Filter this listing down to the lines that contain the word "middle", and copy them.

(Beginning of Supplied information)

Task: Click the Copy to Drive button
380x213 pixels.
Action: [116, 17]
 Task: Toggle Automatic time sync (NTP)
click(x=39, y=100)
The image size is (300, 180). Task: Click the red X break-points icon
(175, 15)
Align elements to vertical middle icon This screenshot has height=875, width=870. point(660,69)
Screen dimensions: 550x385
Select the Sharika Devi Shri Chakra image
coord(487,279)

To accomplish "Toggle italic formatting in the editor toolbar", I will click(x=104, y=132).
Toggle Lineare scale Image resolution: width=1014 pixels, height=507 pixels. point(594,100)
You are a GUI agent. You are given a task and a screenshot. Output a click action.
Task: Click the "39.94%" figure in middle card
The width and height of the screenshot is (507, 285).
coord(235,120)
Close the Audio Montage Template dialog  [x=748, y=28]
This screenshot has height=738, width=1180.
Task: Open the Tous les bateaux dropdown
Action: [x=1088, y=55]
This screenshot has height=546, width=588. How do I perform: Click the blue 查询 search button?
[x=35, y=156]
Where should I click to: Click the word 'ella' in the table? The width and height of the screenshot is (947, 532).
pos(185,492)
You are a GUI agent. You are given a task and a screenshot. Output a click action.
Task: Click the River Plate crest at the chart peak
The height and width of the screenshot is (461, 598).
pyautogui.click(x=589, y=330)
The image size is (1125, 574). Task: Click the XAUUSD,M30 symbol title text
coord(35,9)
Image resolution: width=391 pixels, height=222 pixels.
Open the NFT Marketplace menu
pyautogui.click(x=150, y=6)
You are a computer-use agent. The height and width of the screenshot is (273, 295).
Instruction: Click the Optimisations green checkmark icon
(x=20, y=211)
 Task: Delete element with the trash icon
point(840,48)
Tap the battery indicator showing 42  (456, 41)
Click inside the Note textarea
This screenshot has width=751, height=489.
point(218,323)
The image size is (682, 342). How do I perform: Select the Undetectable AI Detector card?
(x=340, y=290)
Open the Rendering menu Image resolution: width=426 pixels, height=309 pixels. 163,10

(End of Supplied information)

▶ Result for this task:
Align elements to vertical middle icon This screenshot has height=875, width=870. point(660,69)
Task: Click the "39.94%" figure in middle card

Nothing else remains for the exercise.